Monday, October 8, 2007

Wails Through the Night, Moans Through the Day

A couple hours after dark my wife called me from the street, three blocks away from our apartment, and said,

"I heard a voice cry, 'God, please help. Help me. Help!'"

We talked on the phone till she was home and came in the front door. "Did I do the right thing? I'm a girl and was alone." Tremors passed through her body in waves. I couldn't squeeze her hard enough to stop her trembling.

On my way to work the next morning,

A dark man with a dead forest of hair and wearing a ragged dark tunic leans over an egg crate on 6th Avenue. The sun breaches the horizon, I think. "Please help. Give a guy a coin, sir. Give a guy a coin." I eye my cigarette as I pass him. "Bastard," his voice coughs behind me.

Two blocks down, I hear "Tseegaret plees, tsir, tseegaret plees." I turn to see a pretty, petite, French woman dressed in earthy tones and hang my head low as I offer her one.

The bald brute with a goatee behind the visitors' counter sings. He frantically pounds the names of visitor's into the guest database of the law firm. His tie stretches around his neck, his forehead beads with sweat. "Sign in please," he says as suits crowd him. He breaks out into chorus, "Welcome to my nightmare . . . ."

Exhausted after 13 hours work, I drag myself to the subway. I have to stop and tie my shoe three times before I finally reach the stop and sit to wait for the B train to arrive, only to hear: "All local trains canceled." I curse and walk the ten blocks to Columbus Circle. A 300 lb, sixty year old woman with a shaved head and nose ring asks if I can spare some change as her body spills over the concret curb and into the street. I can smell her from six feet away. I toss three quarters into her star-spangled hat and she smiles down at them.

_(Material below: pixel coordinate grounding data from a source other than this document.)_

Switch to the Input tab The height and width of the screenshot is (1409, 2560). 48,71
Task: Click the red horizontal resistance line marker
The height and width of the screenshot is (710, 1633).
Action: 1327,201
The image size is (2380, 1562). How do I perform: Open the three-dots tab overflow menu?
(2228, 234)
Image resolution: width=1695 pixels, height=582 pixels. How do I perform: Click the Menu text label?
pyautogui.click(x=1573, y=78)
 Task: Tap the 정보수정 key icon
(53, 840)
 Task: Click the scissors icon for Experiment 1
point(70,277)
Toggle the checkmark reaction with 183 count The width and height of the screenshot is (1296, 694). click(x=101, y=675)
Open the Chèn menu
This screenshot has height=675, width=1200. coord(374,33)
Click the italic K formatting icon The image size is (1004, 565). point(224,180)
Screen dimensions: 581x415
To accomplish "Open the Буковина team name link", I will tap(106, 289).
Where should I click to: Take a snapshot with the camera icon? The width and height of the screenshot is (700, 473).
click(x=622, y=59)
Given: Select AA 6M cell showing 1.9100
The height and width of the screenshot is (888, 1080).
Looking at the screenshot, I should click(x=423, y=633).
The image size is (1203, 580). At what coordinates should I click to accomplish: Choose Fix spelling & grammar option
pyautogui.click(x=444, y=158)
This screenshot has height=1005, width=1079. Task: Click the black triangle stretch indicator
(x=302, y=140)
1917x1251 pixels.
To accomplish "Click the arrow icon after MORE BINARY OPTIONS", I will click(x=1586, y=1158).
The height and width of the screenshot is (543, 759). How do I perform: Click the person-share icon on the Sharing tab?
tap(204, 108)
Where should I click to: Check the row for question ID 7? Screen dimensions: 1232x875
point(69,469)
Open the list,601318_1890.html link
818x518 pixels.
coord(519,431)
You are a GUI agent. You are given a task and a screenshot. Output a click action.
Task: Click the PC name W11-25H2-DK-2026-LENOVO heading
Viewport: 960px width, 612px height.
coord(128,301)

I exit the subway and walk home. I hear four languages spoken in the three blocks. I swing my front door open, strip to my underwear and crash onto the couch. The night winds don't blow the curtains. Sweat pools in the couch. The refrigerator hums. The refrigerator hums. The refrigerator hums.

4 comments:

  1. That helps a lot with the those two extra sentaces. I know it might seem perfunctory, but it connects the first and second parts. I love how in this you seem to let the emotions of the characters drive the piece. Instead of event to event or fact to fact, the reader is moved emotion to emotion. It works! It also lets the reader some how place himself or herself in those same situations.

    ReplyDelete
  2. A nice slice of NYC.

    I've seen the beggars there, Seattle, and even here in AR. At first, I gave to everyone that asked. I mean, that's what the Bible says, right? After awhile, I could tell the unfortunate from the "panhandlers" - the pros. I've adjusted my policy to be - obviously able-bodied - get a job. Obviously not hire-able - you get what's in my pocket.

    ReplyDelete
  3. "I had a little bit of trouble knowing what time of day You wife was walking home, or home much time had passed untill you went out yourself. Might just be my thing though...steven leyva"

    I didn't have a problem at all with the time sequences because I felt the piece was, at its core, a stream of consciousness musing. For me, the structure perfectly suits the subject matter. But I confess to bringing a different sensibilty because, having lived here for over two decades, I understand intimately the writer's musings on the human circus that is New York.

    The thing that is so interesting about New York is that one is either attuned to the many characters (cartoonish and morose) who populate the City, or one is oblivious. After the passage of time, one sadly becomes nearly incapable of either shock or fear. The trembling suffered by the wife is a response that most jaded New Yorkers would likely not even experience. Pleas for a deity's intervention are generally ignored by all within earshot -- nothing more than a flute riff in the symphony of the City. New York has an amazing abilty to cause a hardening of the emotions.